**What to work on**
From the passage about the delayed flight out of Kathmandu, return the part that opens with the words "Today we had" and closes with "is very expensive.", copied word for word.

Fortunately we managed to get a room in the same hotel we had been staying in in Thamel, Kathmandu. We also had a delicious dinner of aubergine and couscous in a restaurant called Mitho. It wasn’t too expensive and made a great change from rice or noodles.
Today we had a leisurely breakfast back at the Hotel Taleju Boutique (where we had stayed before) and ensured we were adequately satiated for a long wait. There’s very little food at the airport and what is there is very expensive.
On arrival at the airport planes were once again delayed for ‘air traffic’ reasons. Initially we waited patiently and then I saw some people getting put on an earlier flight after making a fuss. I ended up reminding them that we had been waiting since yesterday and should have priority over those from today. I also tried to pull the honeymoon card but that seemed to have no effect. After being told we were next on the list I saw 4 other people going ahead. Going back I was then told there were multiple people ahead of us. At this point I got cross as they kept changing what they were saying. Turns out making a fuss works. We were allowed to check in. Another hour late we were finally on a plane and arrived in worsening mist about 3pm. Frustratingly there were 3 empty seats on the plane and some of the people on it hadn’t even realised there were people who had been waiting since yesterday!

**Information supplied**
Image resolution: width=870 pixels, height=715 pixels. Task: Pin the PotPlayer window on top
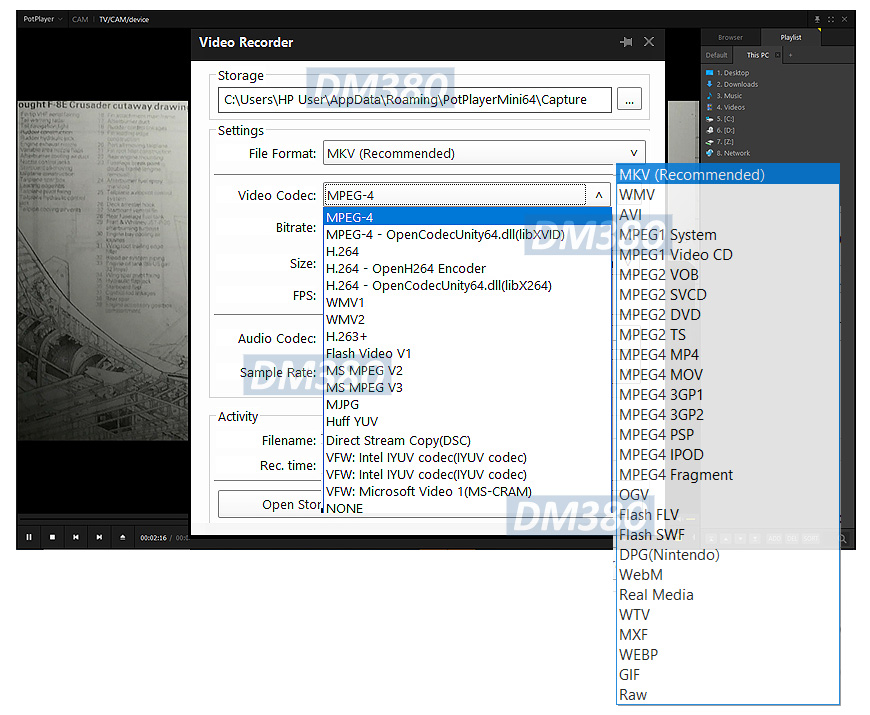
...
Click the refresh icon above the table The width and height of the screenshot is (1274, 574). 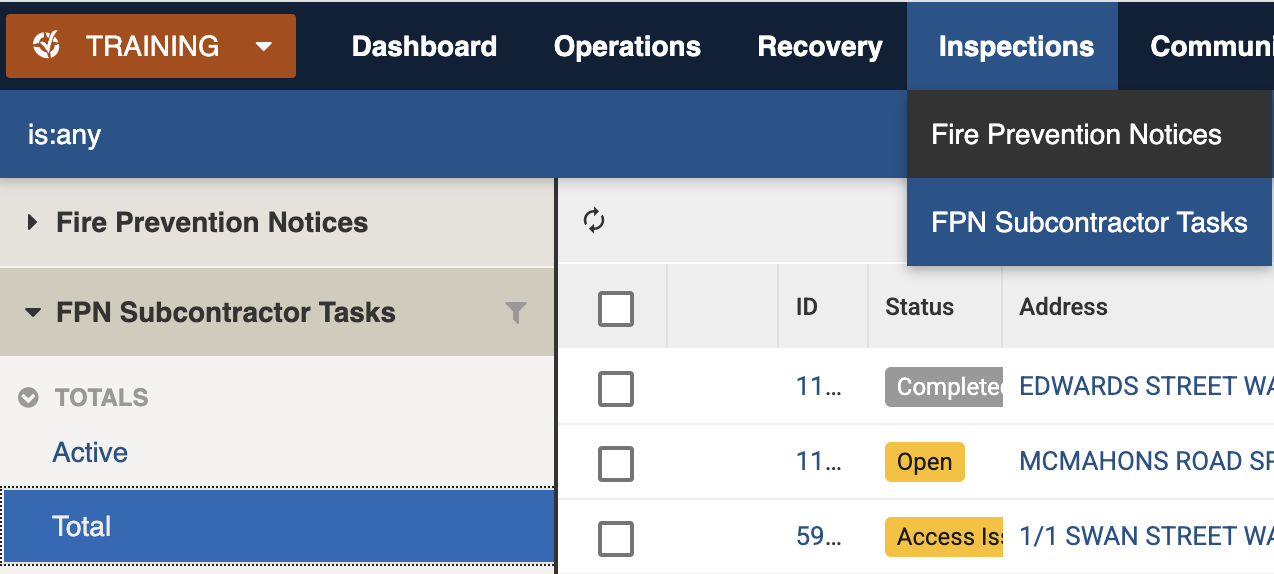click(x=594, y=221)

**Response area**
Today we had a leisurely breakfast back at the Hotel Taleju Boutique (where we had stayed before) and ensured we were adequately satiated for a long wait. There’s very little food at the airport and what is there is very expensive.